Recorded data:
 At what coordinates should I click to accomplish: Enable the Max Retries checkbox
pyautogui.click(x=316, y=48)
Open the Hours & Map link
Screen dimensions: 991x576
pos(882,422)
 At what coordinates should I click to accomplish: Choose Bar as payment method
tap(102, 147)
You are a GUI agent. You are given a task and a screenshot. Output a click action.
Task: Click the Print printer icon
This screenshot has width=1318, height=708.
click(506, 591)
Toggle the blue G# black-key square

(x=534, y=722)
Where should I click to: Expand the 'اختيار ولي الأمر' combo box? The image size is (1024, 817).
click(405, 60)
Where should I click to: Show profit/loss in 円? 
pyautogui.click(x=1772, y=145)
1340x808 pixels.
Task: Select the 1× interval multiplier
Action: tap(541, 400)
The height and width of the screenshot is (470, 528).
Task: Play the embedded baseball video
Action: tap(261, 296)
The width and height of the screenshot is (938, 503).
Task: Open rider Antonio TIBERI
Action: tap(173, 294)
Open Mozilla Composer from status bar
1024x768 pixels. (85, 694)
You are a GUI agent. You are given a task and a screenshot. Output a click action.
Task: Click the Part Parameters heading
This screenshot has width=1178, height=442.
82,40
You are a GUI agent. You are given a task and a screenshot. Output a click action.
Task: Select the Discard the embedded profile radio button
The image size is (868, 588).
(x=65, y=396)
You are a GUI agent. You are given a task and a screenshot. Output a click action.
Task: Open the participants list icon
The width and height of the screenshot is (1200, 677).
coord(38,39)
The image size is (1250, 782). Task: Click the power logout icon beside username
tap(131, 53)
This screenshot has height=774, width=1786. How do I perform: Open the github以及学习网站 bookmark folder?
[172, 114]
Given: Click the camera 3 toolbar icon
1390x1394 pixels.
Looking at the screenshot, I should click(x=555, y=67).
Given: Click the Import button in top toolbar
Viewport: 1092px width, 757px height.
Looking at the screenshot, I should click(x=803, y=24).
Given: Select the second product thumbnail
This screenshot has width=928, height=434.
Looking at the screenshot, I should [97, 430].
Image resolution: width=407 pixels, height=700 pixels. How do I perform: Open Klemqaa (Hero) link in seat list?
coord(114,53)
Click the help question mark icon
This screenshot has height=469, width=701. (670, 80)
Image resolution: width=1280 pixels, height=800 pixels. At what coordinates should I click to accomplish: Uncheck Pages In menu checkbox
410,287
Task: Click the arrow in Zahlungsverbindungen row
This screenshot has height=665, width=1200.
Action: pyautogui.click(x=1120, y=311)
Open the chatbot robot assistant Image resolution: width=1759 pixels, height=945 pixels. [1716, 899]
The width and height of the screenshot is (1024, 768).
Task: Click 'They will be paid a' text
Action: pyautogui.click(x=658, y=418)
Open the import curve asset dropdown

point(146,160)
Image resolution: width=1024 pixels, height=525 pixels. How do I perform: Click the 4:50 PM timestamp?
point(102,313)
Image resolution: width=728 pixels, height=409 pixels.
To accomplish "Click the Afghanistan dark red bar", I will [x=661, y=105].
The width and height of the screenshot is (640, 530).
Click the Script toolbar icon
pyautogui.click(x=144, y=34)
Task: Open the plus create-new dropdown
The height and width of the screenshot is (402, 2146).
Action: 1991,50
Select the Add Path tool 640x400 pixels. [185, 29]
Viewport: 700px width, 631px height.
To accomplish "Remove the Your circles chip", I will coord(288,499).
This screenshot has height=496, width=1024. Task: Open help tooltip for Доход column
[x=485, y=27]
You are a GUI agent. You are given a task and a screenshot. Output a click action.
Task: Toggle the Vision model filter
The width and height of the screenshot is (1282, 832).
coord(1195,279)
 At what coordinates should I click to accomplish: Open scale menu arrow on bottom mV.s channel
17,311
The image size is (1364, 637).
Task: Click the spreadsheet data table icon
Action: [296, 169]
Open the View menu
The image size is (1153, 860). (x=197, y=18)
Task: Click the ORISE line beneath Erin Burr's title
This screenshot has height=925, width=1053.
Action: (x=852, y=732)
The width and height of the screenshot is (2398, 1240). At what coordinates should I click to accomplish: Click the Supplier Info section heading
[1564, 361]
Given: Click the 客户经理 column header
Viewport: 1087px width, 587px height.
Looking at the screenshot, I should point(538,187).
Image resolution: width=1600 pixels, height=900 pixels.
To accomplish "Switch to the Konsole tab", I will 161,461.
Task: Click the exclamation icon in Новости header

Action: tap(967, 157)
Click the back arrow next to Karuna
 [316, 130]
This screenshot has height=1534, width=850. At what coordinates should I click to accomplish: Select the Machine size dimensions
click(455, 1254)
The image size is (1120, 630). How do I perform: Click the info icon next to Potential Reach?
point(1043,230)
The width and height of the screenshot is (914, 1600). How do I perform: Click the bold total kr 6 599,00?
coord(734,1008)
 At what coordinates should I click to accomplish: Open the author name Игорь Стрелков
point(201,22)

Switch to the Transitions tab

Requirement. The answer is every entry, repeated word for word.

Finished exercise.
 At what coordinates should I click to accomplish: Enable the Max Retries checkbox
pyautogui.click(x=316, y=48)
Open the Hours & Map link
Screen dimensions: 991x576
pos(882,422)
 At what coordinates should I click to accomplish: Choose Bar as payment method
tap(102, 147)
You are a GUI agent. You are given a task and a screenshot. Output a click action.
Task: Click the Print printer icon
This screenshot has width=1318, height=708.
click(506, 591)
Toggle the blue G# black-key square

(x=534, y=722)
Where should I click to: Expand the 'اختيار ولي الأمر' combo box? The image size is (1024, 817).
click(405, 60)
Where should I click to: Show profit/loss in 円? 
pyautogui.click(x=1772, y=145)
1340x808 pixels.
Task: Select the 1× interval multiplier
Action: tap(541, 400)
The height and width of the screenshot is (470, 528).
Task: Play the embedded baseball video
Action: tap(261, 296)
The width and height of the screenshot is (938, 503).
Task: Open rider Antonio TIBERI
Action: tap(173, 294)
Open Mozilla Composer from status bar
1024x768 pixels. (85, 694)
You are a GUI agent. You are given a task and a screenshot. Output a click action.
Task: Click the Part Parameters heading
This screenshot has width=1178, height=442.
82,40
You are a GUI agent. You are given a task and a screenshot. Output a click action.
Task: Select the Discard the embedded profile radio button
The image size is (868, 588).
(x=65, y=396)
You are a GUI agent. You are given a task and a screenshot. Output a click action.
Task: Open the participants list icon
The width and height of the screenshot is (1200, 677).
coord(38,39)
The image size is (1250, 782). Task: Click the power logout icon beside username
tap(131, 53)
This screenshot has height=774, width=1786. How do I perform: Open the github以及学习网站 bookmark folder?
[172, 114]
Given: Click the camera 3 toolbar icon
1390x1394 pixels.
Looking at the screenshot, I should click(x=555, y=67).
Given: Click the Import button in top toolbar
Viewport: 1092px width, 757px height.
Looking at the screenshot, I should click(x=803, y=24).
Given: Select the second product thumbnail
This screenshot has width=928, height=434.
Looking at the screenshot, I should [97, 430].
Image resolution: width=407 pixels, height=700 pixels. How do I perform: Open Klemqaa (Hero) link in seat list?
coord(114,53)
Click the help question mark icon
This screenshot has height=469, width=701. (670, 80)
Image resolution: width=1280 pixels, height=800 pixels. At what coordinates should I click to accomplish: Uncheck Pages In menu checkbox
410,287
Task: Click the arrow in Zahlungsverbindungen row
This screenshot has height=665, width=1200.
Action: pyautogui.click(x=1120, y=311)
Open the chatbot robot assistant Image resolution: width=1759 pixels, height=945 pixels. [1716, 899]
The width and height of the screenshot is (1024, 768).
Task: Click 'They will be paid a' text
Action: pyautogui.click(x=658, y=418)
Open the import curve asset dropdown

point(146,160)
Image resolution: width=1024 pixels, height=525 pixels. How do I perform: Click the 4:50 PM timestamp?
point(102,313)
Image resolution: width=728 pixels, height=409 pixels.
To accomplish "Click the Afghanistan dark red bar", I will [x=661, y=105].
The width and height of the screenshot is (640, 530).
Click the Script toolbar icon
pyautogui.click(x=144, y=34)
Task: Open the plus create-new dropdown
The height and width of the screenshot is (402, 2146).
Action: 1991,50
Select the Add Path tool 640x400 pixels. [185, 29]
Viewport: 700px width, 631px height.
To accomplish "Remove the Your circles chip", I will coord(288,499).
This screenshot has height=496, width=1024. Task: Open help tooltip for Доход column
[x=485, y=27]
You are a GUI agent. You are given a task and a screenshot. Output a click action.
Task: Toggle the Vision model filter
The width and height of the screenshot is (1282, 832).
coord(1195,279)
 At what coordinates should I click to accomplish: Open scale menu arrow on bottom mV.s channel
17,311
The image size is (1364, 637).
Task: Click the spreadsheet data table icon
Action: [296, 169]
Open the View menu
The image size is (1153, 860). (x=197, y=18)
Task: Click the ORISE line beneath Erin Burr's title
This screenshot has height=925, width=1053.
Action: (x=852, y=732)
The width and height of the screenshot is (2398, 1240). At what coordinates should I click to accomplish: Click the Supplier Info section heading
[1564, 361]
Given: Click the 客户经理 column header
Viewport: 1087px width, 587px height.
Looking at the screenshot, I should point(538,187).
Image resolution: width=1600 pixels, height=900 pixels.
To accomplish "Switch to the Konsole tab", I will 161,461.
Task: Click the exclamation icon in Новости header

Action: tap(967, 157)
Click the back arrow next to Karuna
 [316, 130]
This screenshot has height=1534, width=850. At what coordinates should I click to accomplish: Select the Machine size dimensions
click(455, 1254)
The image size is (1120, 630). How do I perform: Click the info icon next to Potential Reach?
point(1043,230)
The width and height of the screenshot is (914, 1600). How do I perform: Click the bold total kr 6 599,00?
coord(734,1008)
 At what coordinates should I click to accomplish: Open the author name Игорь Стрелков
point(201,22)

Switch to the Transitions tab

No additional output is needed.